# Thread wrapped blank called Watchmakers Boxes



## Ted Sachs (Oct 30, 2015)

Instead of putting the boxes from the 3D picture John posted with them on the blank with it laying down on its side, I turned it so that they look like boxes when the pen is in the vertical like a pen is supposed to be. I ran out of my dark green thread so I'll have to finish it in the morning after going to get more thread.  Here's what it looks like so far at least.


----------



## Skie_M (Oct 30, 2015)

Lookin very nice!


----------



## Ted Sachs (Oct 30, 2015)

Thank you Skie. Do you see the boxes in 3d?  My wife can't see them at all but I do.


----------



## Skie_M (Oct 30, 2015)

Tell her to squint a little while she looks at it ... sometimes people can't make out a 3D image in a 2D surface without it being a little blurry or out of focus.


----------



## Ted Sachs (Oct 30, 2015)

Will do. I see it fine as can be.  I just had to accept John's challenge from the other day. Just had to wait until I finished the red dragon skin.


----------



## Charlie_W (Oct 30, 2015)

Great work there Ted! 
And yes, I see the boxes. Your color shading really gives them depth!
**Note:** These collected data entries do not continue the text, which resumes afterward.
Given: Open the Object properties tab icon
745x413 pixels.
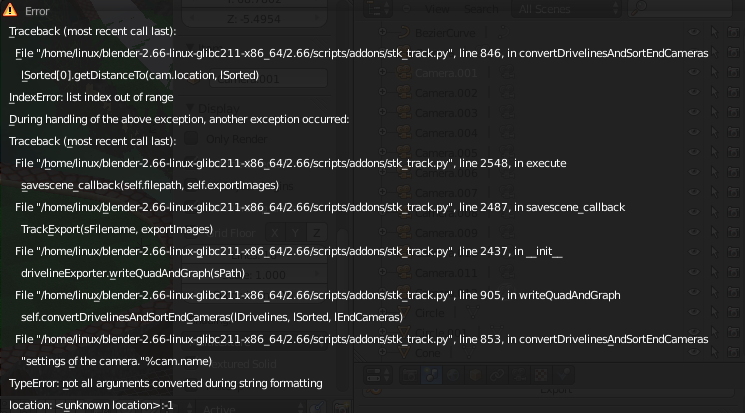Looking at the screenshot, I should tap(475, 373).
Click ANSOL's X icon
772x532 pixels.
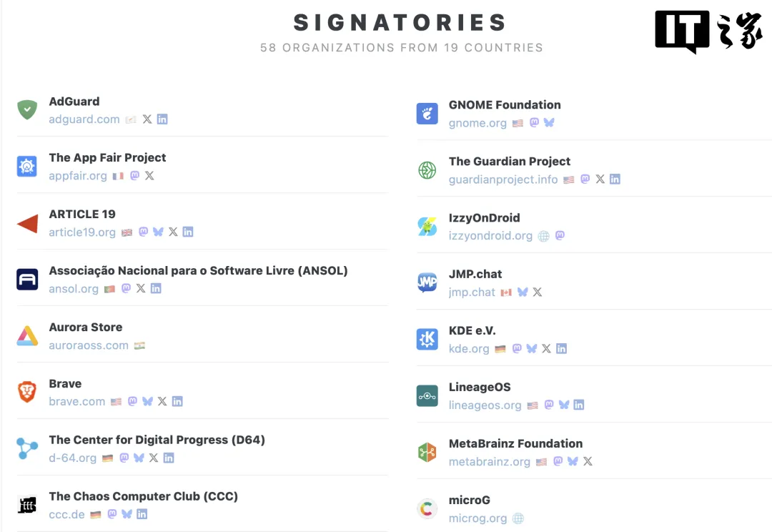click(141, 289)
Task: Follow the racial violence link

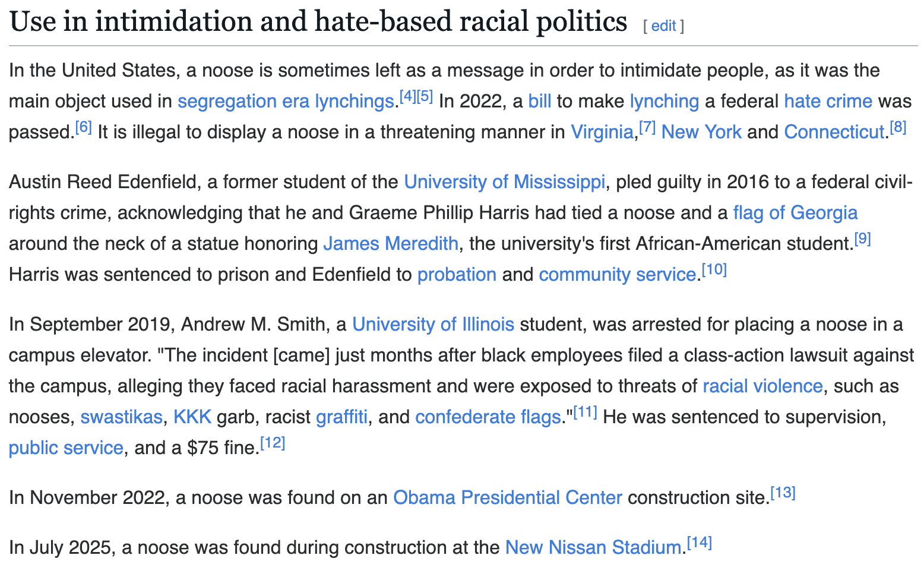Action: point(762,386)
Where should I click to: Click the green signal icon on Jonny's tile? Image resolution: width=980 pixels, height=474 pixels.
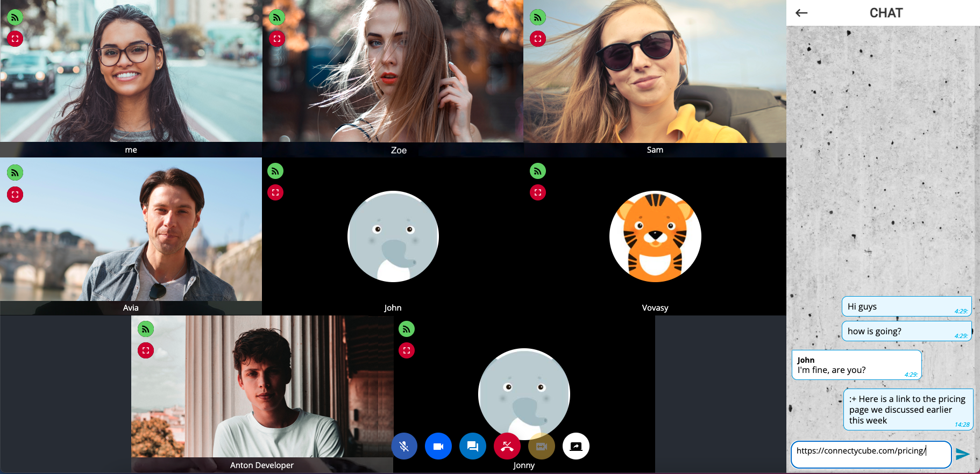[407, 328]
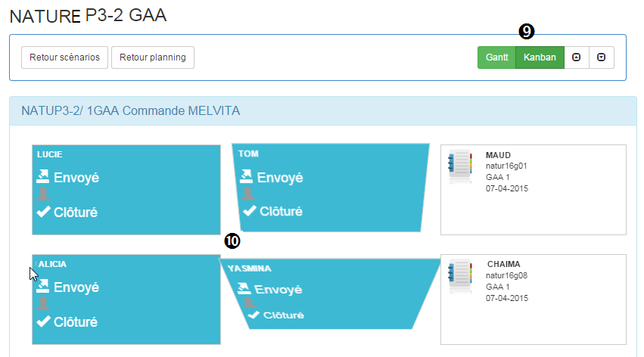This screenshot has width=644, height=357.
Task: Click the notebook icon beside CHAIMA
Action: click(x=460, y=274)
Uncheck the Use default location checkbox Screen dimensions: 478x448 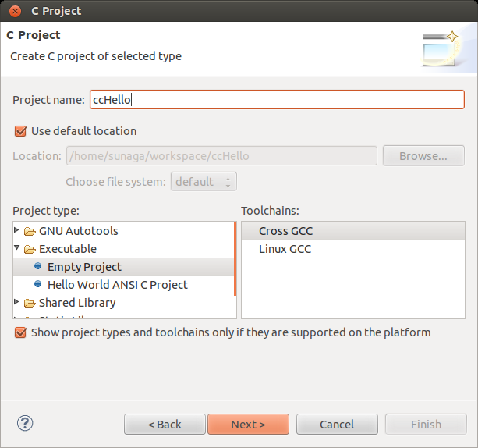coord(20,131)
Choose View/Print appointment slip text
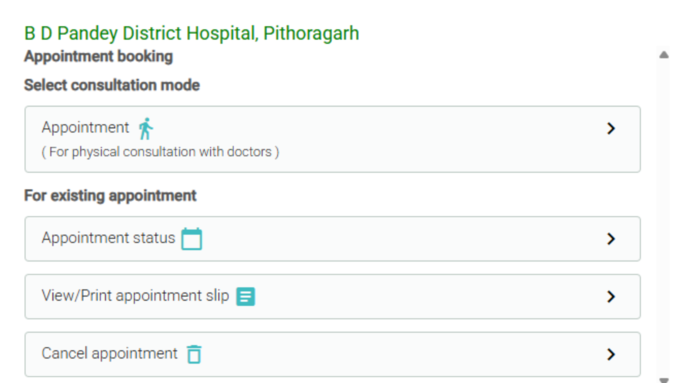This screenshot has width=680, height=383. tap(135, 296)
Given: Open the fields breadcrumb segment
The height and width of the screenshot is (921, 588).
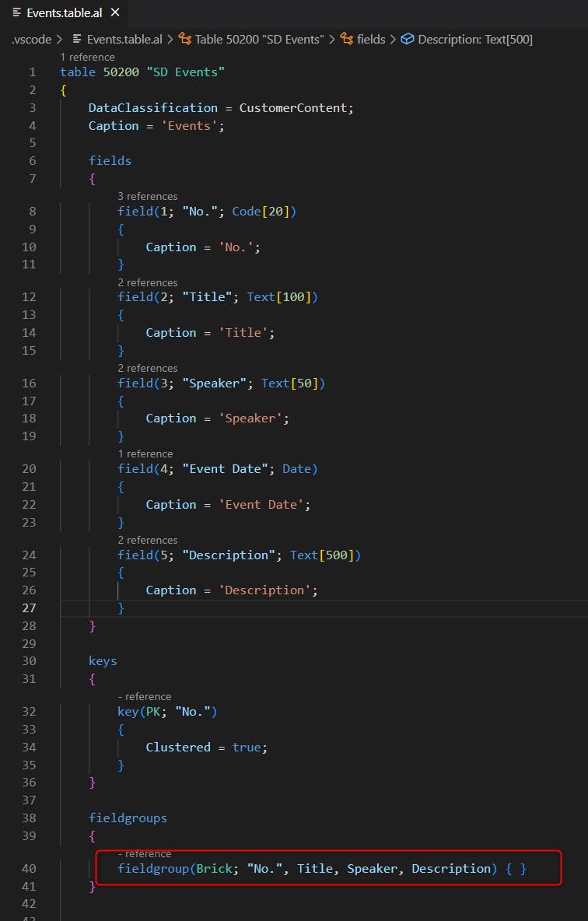Looking at the screenshot, I should click(x=370, y=39).
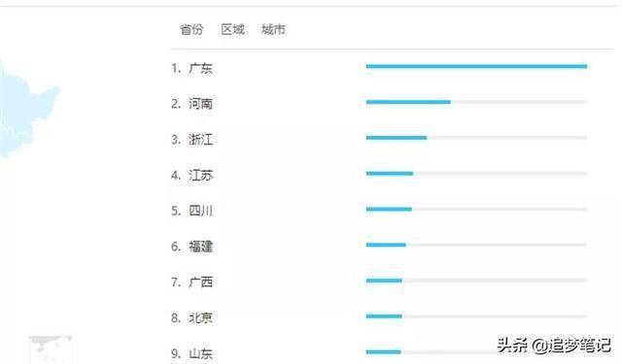Open the 城市 tab
Viewport: 622px width, 364px height.
[x=273, y=29]
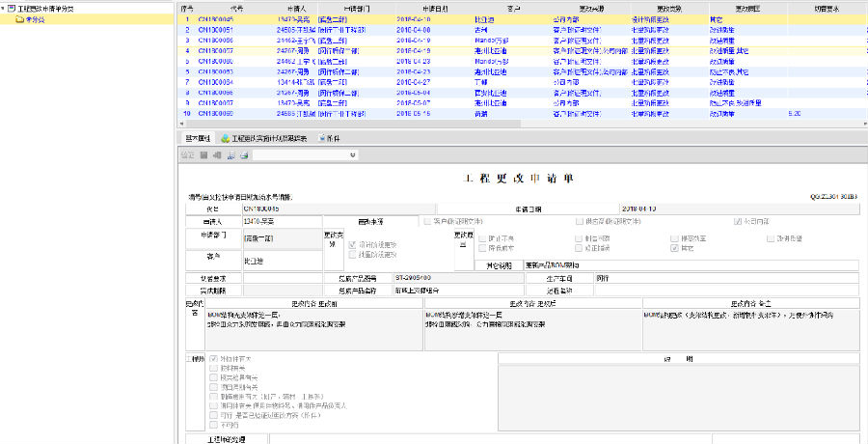Image resolution: width=868 pixels, height=444 pixels.
Task: Click the attachment tab icon
Action: (322, 138)
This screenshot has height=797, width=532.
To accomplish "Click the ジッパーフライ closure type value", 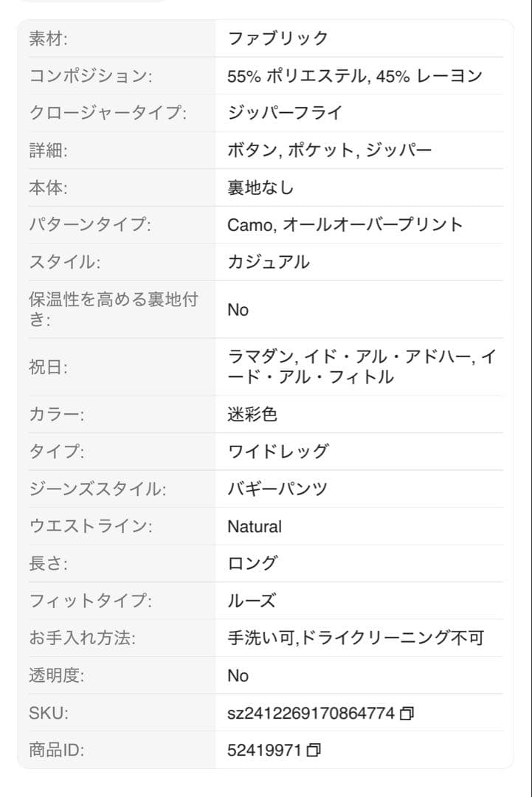I will (285, 113).
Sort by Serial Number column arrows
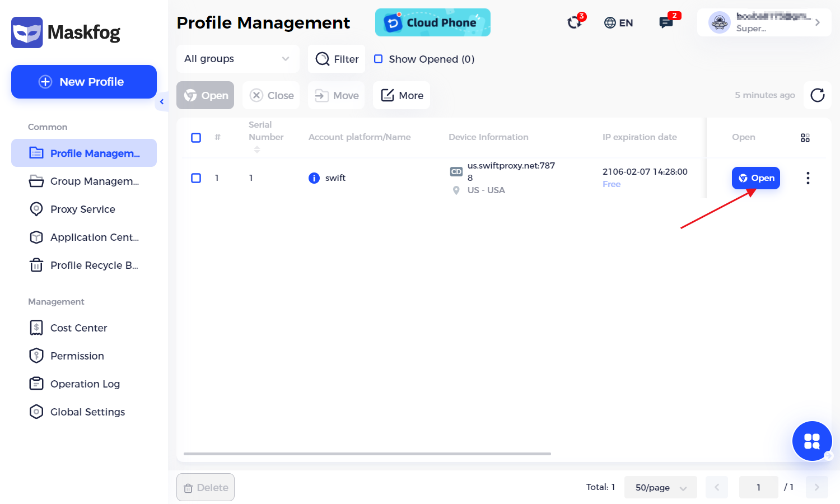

My Wifey is a quilter and did a tumbling blocks quilt. The design You perceive changes depending on your focus area. Inverting the quilt gives a totally different affect.


----------



## jttheclockman (Oct 30, 2015)

Ted, looks good and yes I see them very clearly. This will look even better when it has the epoxy on it. I had no doubt that you could do it I always liked the color green. Well done. Can't wait to see what you come up with next.


----------



## magpens (Oct 30, 2015)

Beautiful work, Ted !!! . The boxes are perfectly clear and I love the colors.


----------



## Ted Sachs (Oct 30, 2015)

Thanks y'all.  I've got a couple of patterns that will blow y'alls mins that I'll be wrapping this weekend on some tubes for Zen pens.  Roy was nice enough to send me a bunch of tubes for the Zen.  These will be sent back and I imagine they will sell quick with the patterns I picked for them.


----------



## Ted Sachs (Oct 31, 2015)

Finished the wrapping on it and got some epoxy on.  It should be ready to cast tomorrow late.


----------



## Skie_M (Oct 31, 2015)

Lookin real nice!


----------



## stuckinohio (Nov 1, 2015)

This is a very cool technique! Nice Work.


----------



## Ted Sachs (Nov 2, 2015)

Thanks y'all.  There are still a few things that I'm still working out but I'm slowly getting there with this.


----------



## BSea (Nov 2, 2015)

That is so cool looking.  I can easily see the boxes.


----------



## Bob Wemm (Nov 4, 2015)

Ted, that is magic, the epoxy really brings out the boxes.
Your work is stunning.

Bob.


----------



## Ted Sachs (Nov 4, 2015)

Thank you Bob. It's all in fun trying to work out these patterns to work on pens.


----------